Given task - Write out, unchanged, every line from the one containing "How do I perform: Open the Refactor menu?" down to the one containing "How do I perform: Click the Timeline button?", including both.

Data in this exercise -
+--
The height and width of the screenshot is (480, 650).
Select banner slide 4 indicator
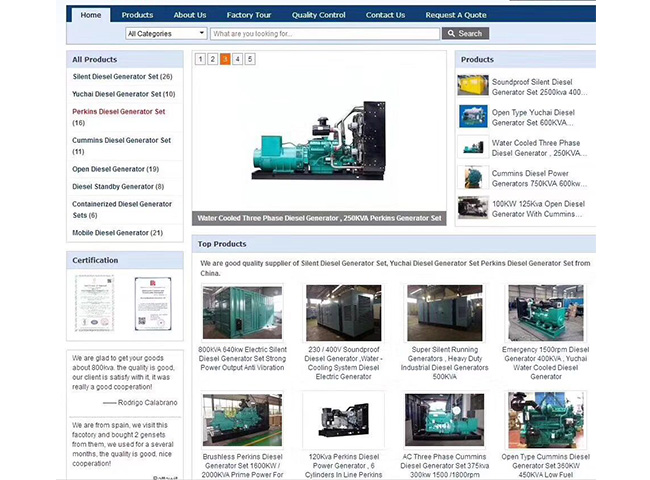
+--
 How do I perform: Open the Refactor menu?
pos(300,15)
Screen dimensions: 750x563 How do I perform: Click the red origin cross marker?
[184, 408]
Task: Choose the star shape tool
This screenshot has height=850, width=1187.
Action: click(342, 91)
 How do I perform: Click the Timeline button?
+--
The output -
 How do I perform: Open the Refactor menu?
pos(300,15)
Screen dimensions: 750x563 How do I perform: Click the red origin cross marker?
[184, 408]
Task: Choose the star shape tool
This screenshot has height=850, width=1187.
Action: click(342, 91)
 How do I perform: Click the Timeline button?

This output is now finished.